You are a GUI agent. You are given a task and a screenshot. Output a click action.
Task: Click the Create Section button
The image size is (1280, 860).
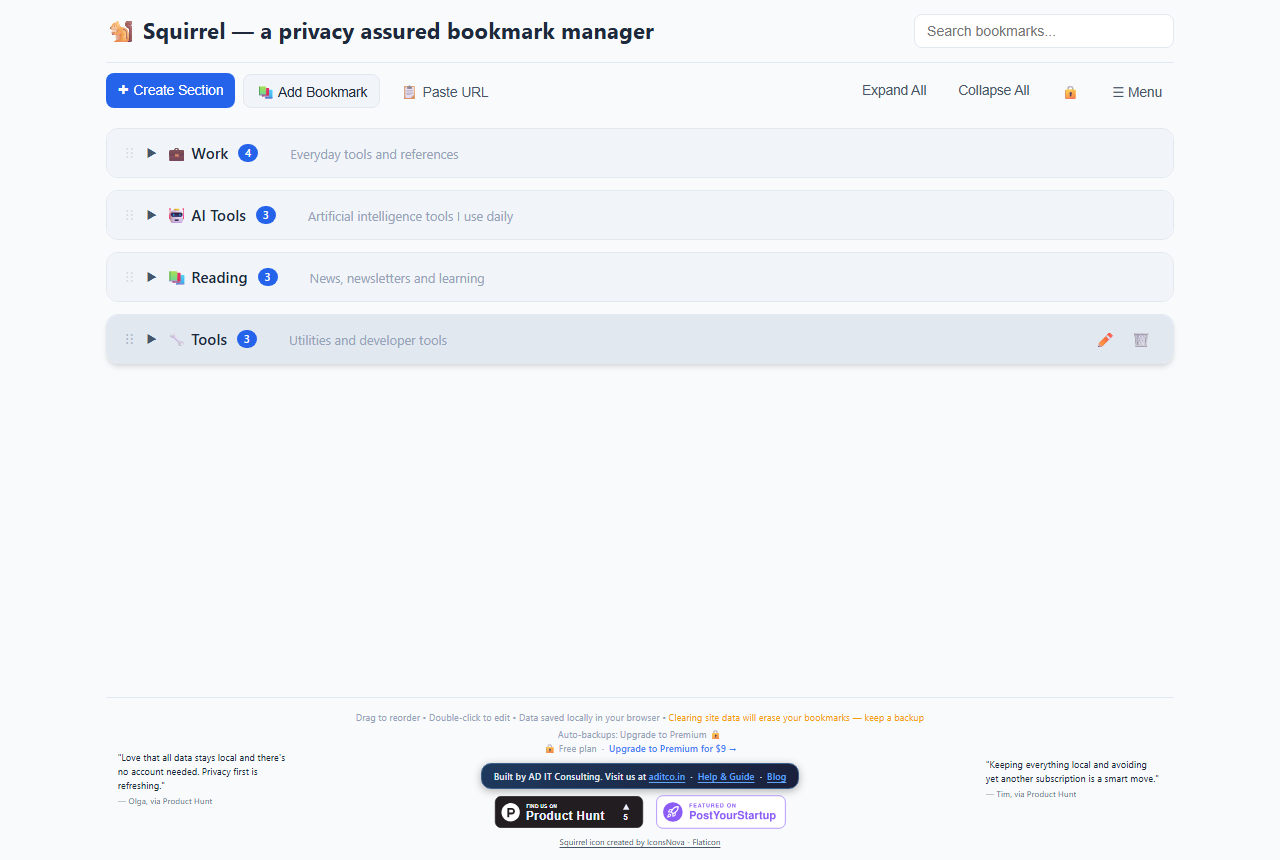tap(170, 90)
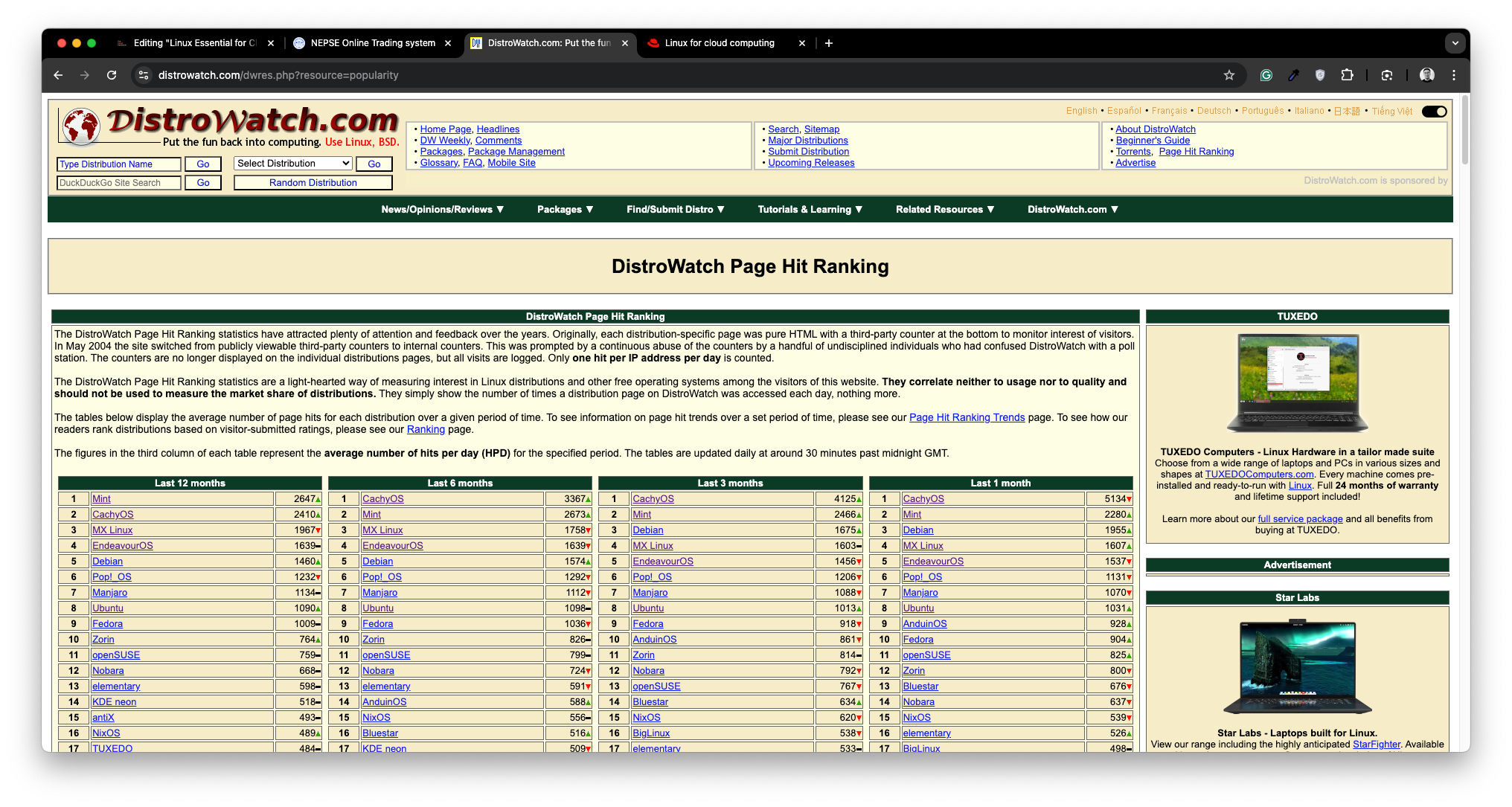Open the Page Hit Ranking Trends link

967,418
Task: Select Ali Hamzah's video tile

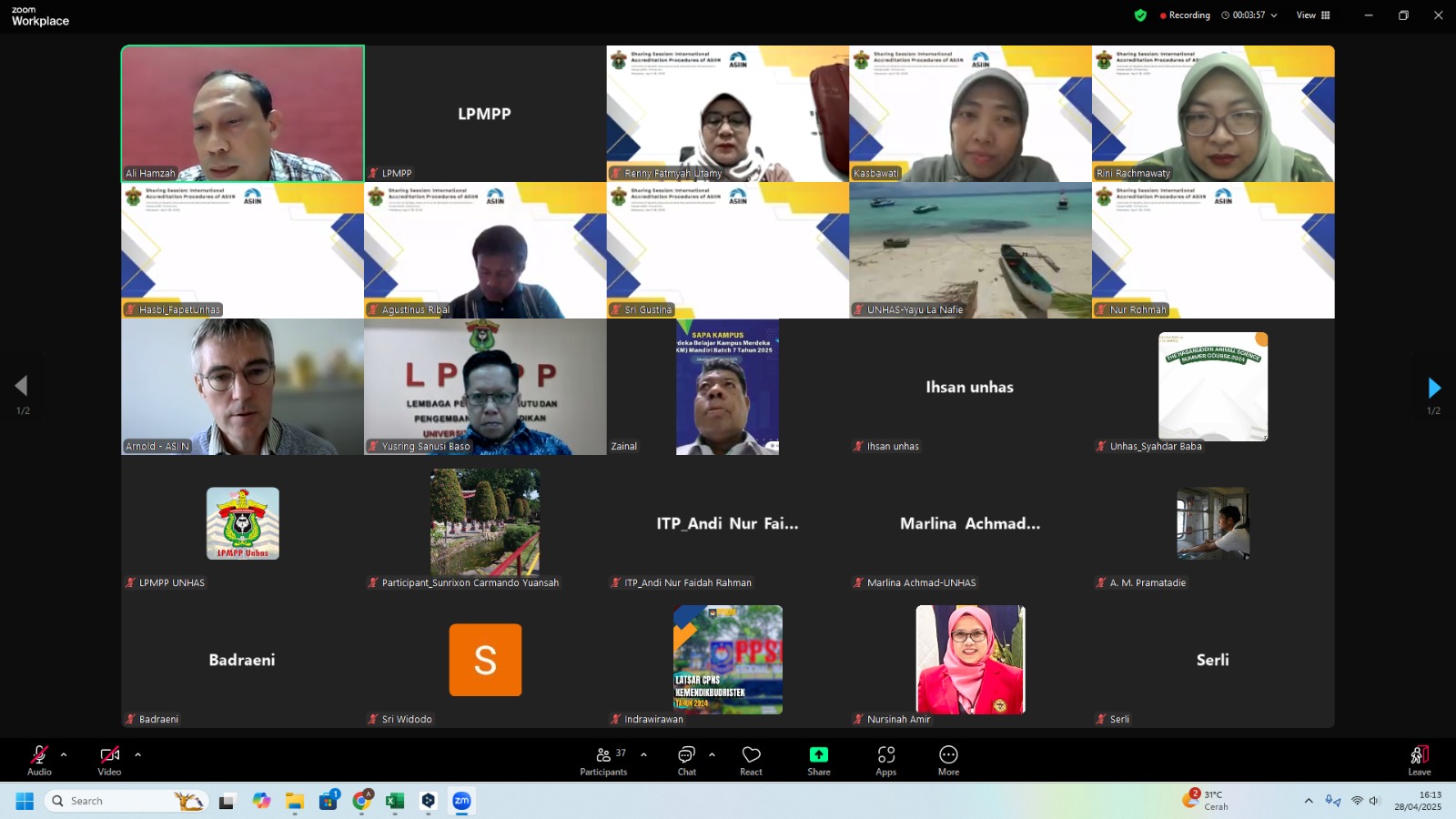Action: (243, 114)
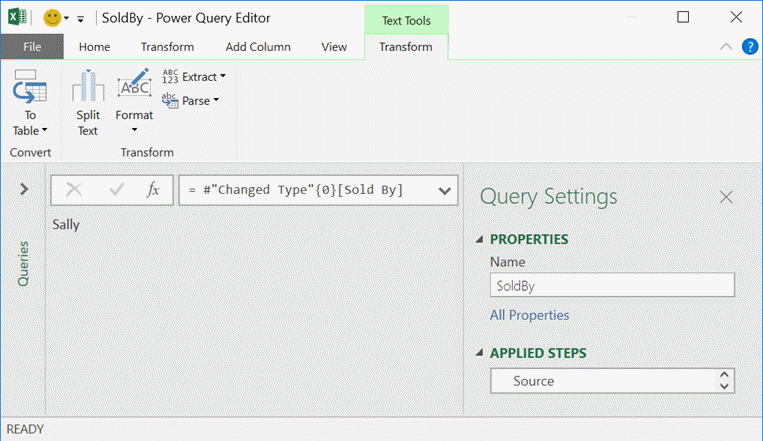Expand the formula bar dropdown arrow
This screenshot has height=441, width=763.
444,190
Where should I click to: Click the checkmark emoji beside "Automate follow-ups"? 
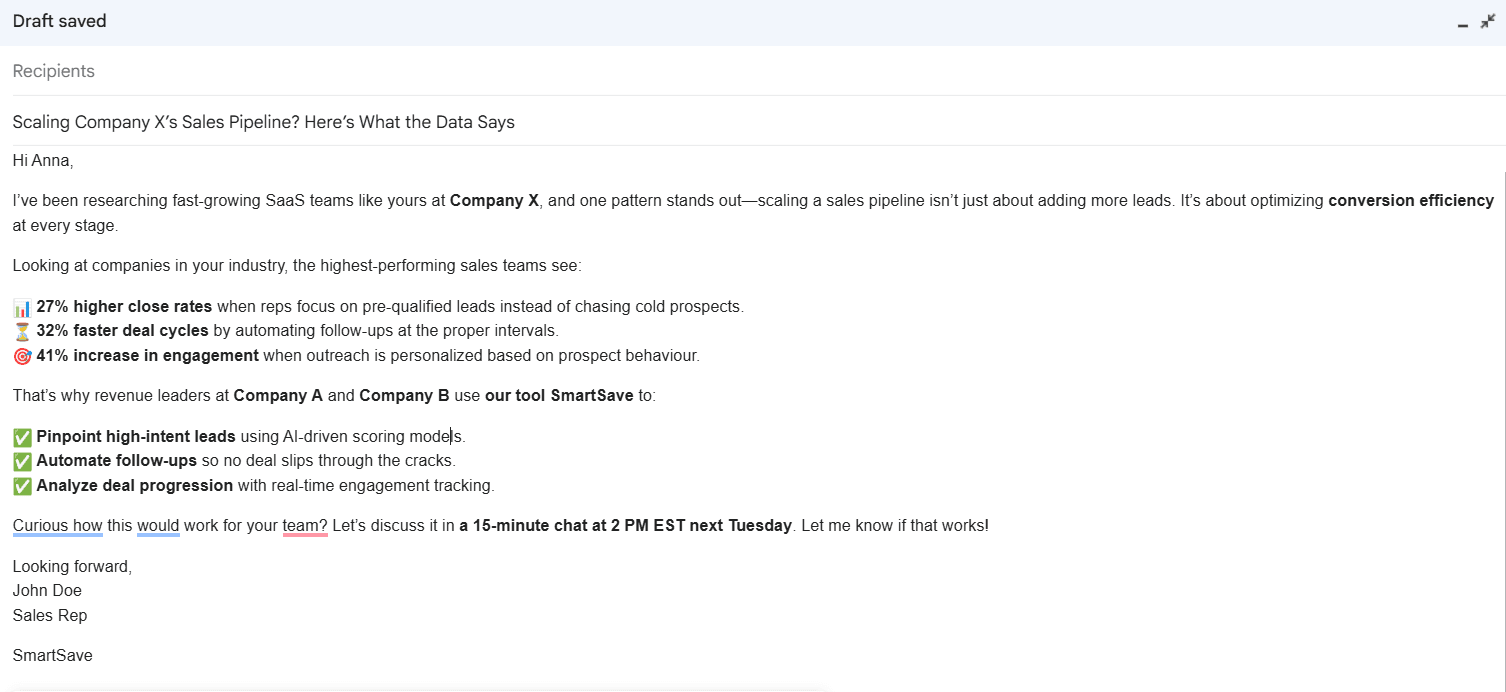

* * * * *

Arrange the lines of the listing above as a Markdown table with two columns, Row and Line, giving each line a row number and skipping blank lines. Leave the pictures out of the table.

| Row | Line |
|---|---|
| 1 | You are a GUI agent. You are given a task and a screenshot. Output a click action. |
| 2 | Task: Click the Create Section button |
| 3 | The image size is (1280, 860). |
| 4 | tap(170, 90) |
| 5 | Open the Page Hit Ranking Trends link |
| 6 | 967,418 |
| 7 | Task: Select Ali Hamzah's video tile |
| 8 | Action: (243, 114) |
| 9 | Expand the formula bar dropdown arrow |
| 10 | This screenshot has height=441, width=763. |
| 11 | 444,190 |
| 12 | Where should I click to: Click the checkmark emoji beside "Automate follow-ups"?  |